### What to do
Return each line exactly, beginning with the one that has "Task: Untick the" and finishing with the final line of the material. Drop any pictures.

### Material for the task
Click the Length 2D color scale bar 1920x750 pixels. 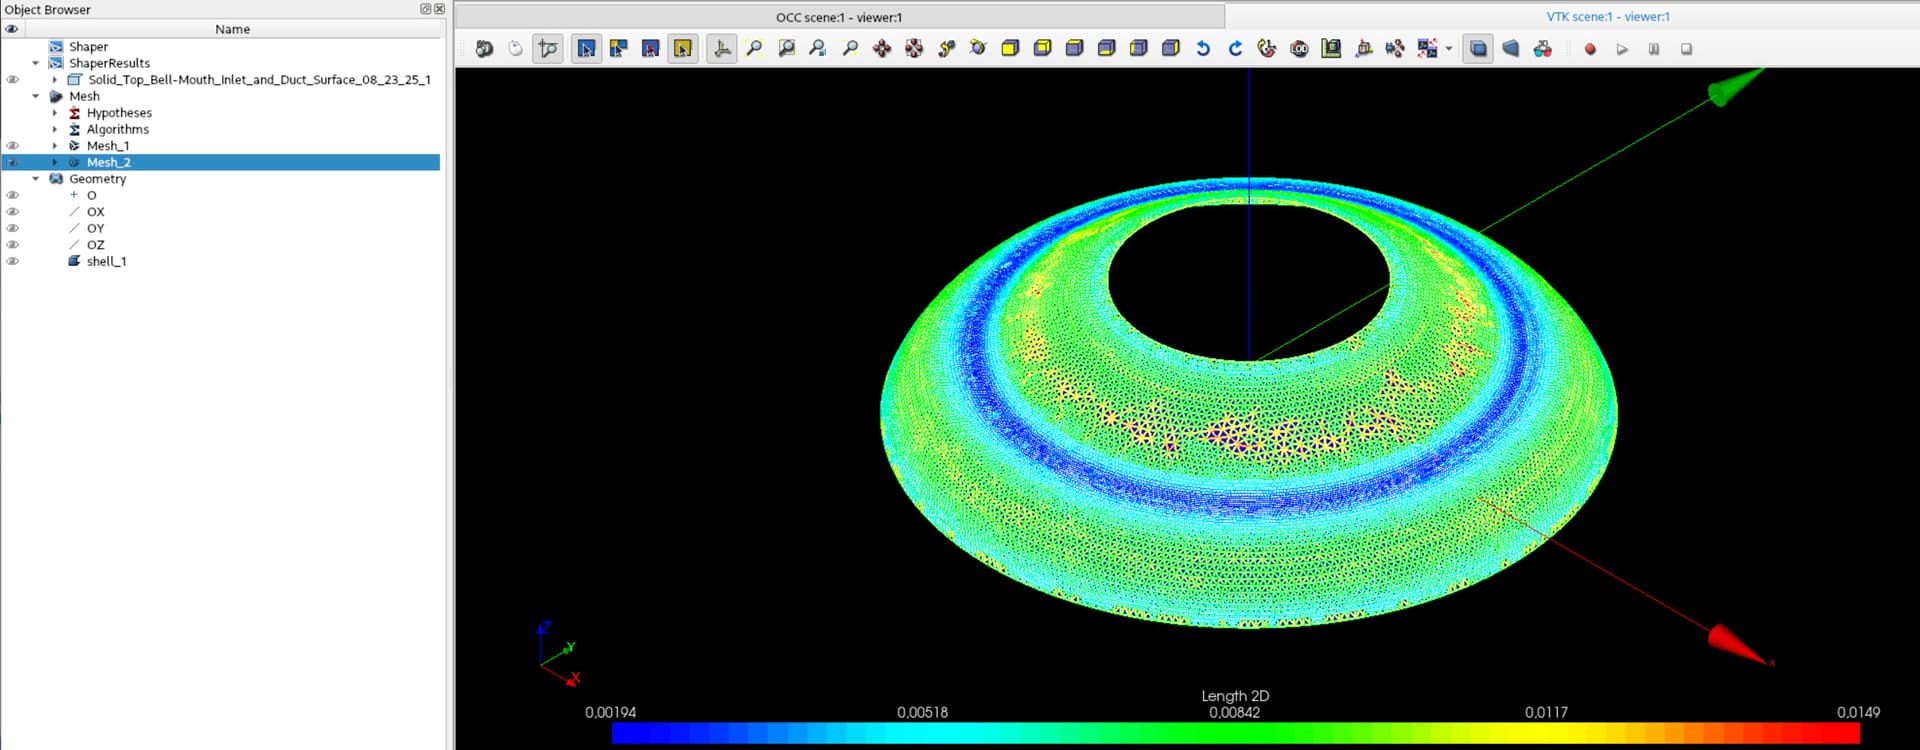[x=1235, y=733]
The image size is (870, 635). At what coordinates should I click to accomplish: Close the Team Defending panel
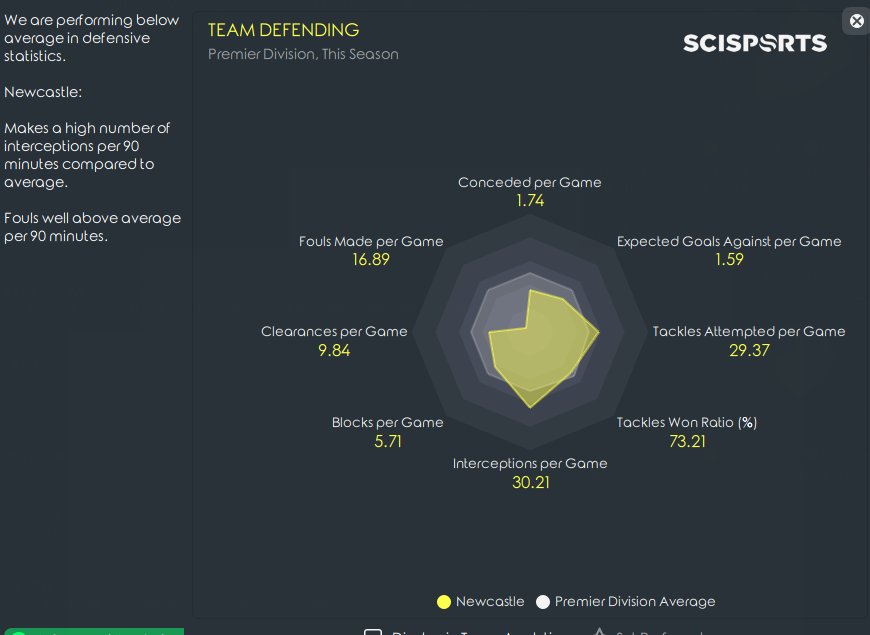pyautogui.click(x=856, y=21)
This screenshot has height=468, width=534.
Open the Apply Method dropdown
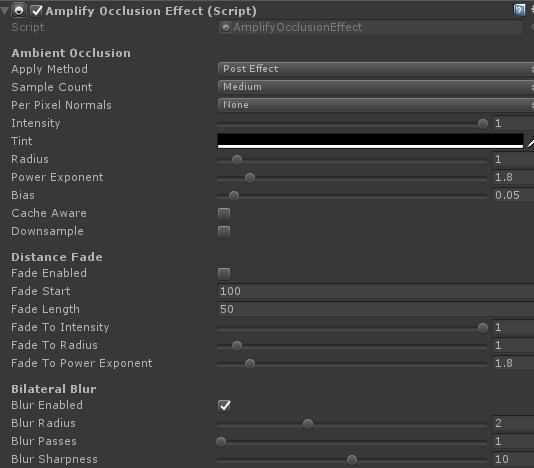coord(376,69)
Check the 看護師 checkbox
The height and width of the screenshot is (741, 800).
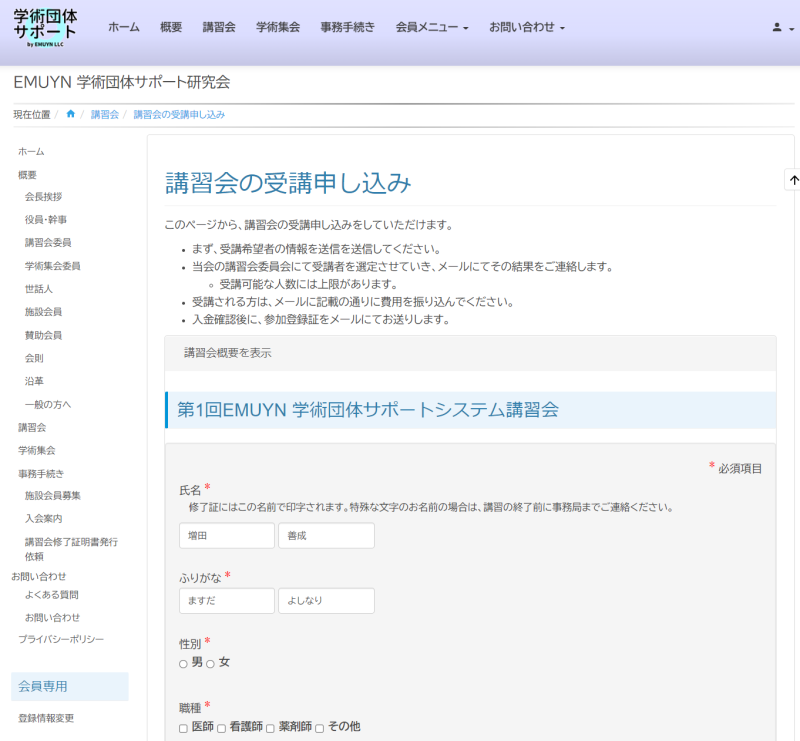221,728
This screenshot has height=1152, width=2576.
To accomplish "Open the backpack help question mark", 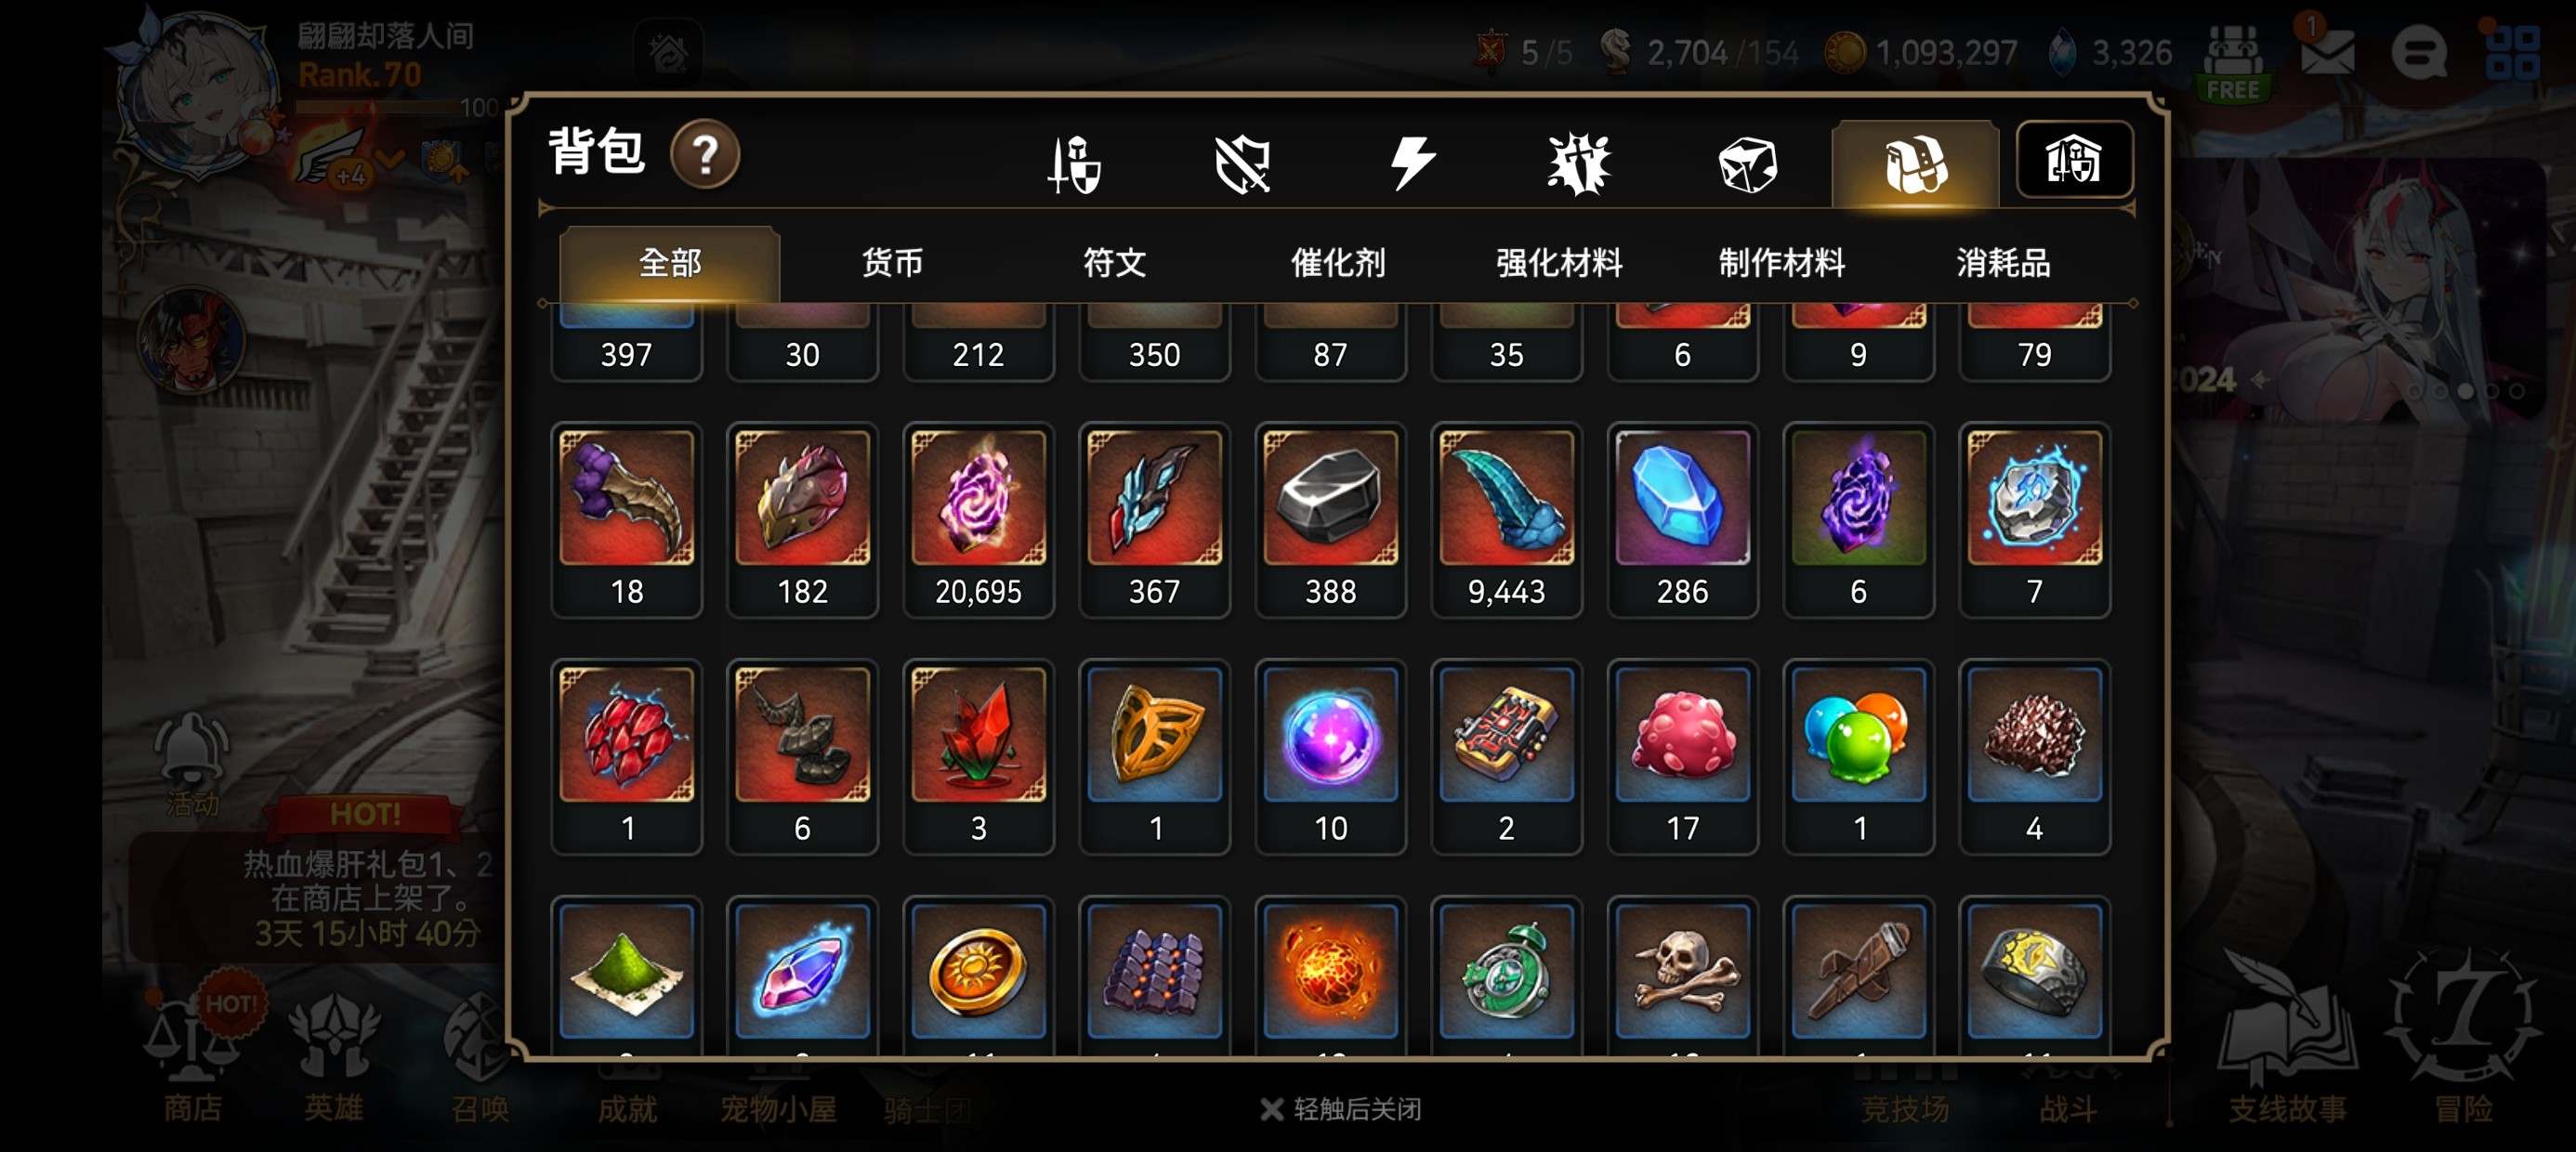I will (705, 155).
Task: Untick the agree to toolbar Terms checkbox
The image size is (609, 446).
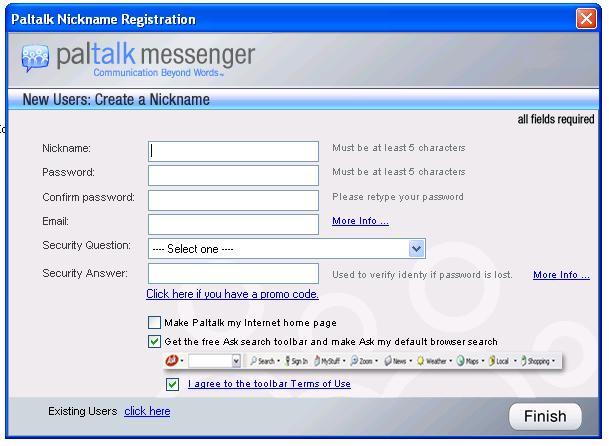Action: click(x=173, y=384)
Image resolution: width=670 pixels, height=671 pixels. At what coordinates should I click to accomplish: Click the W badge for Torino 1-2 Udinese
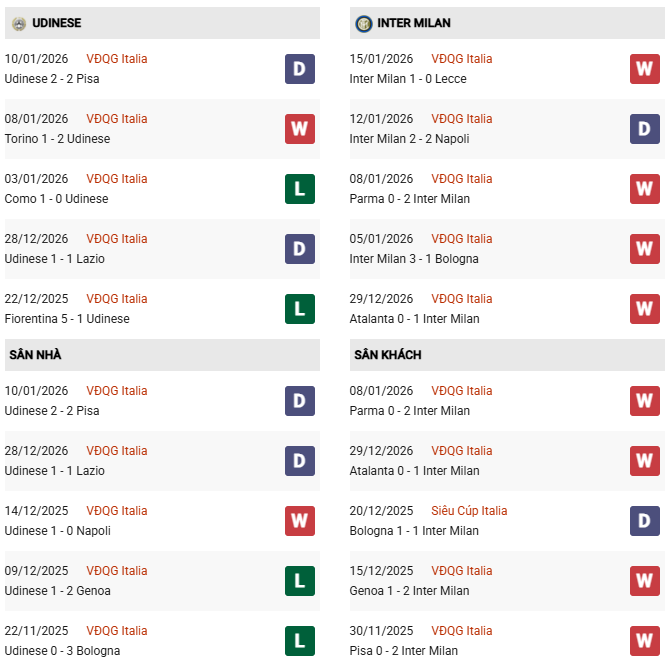299,129
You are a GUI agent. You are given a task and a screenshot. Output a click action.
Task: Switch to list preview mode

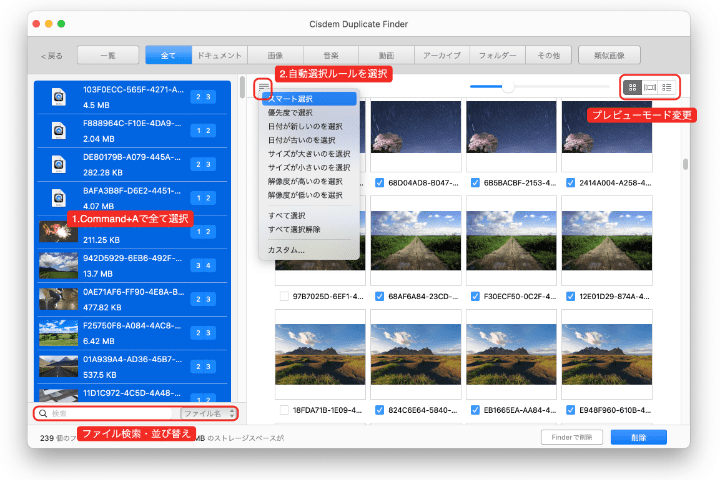click(666, 88)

### Your response
Task: Untick the agree to toolbar Terms checkbox
The image size is (609, 446).
Action: click(x=173, y=384)
Image resolution: width=670 pixels, height=671 pixels. At what coordinates should I click to accomplish: Click the W badge for Torino 1-2 Udinese
299,129
You are a GUI agent. You are given a task and a screenshot. Output a click action.
Task: Switch to list preview mode

click(666, 88)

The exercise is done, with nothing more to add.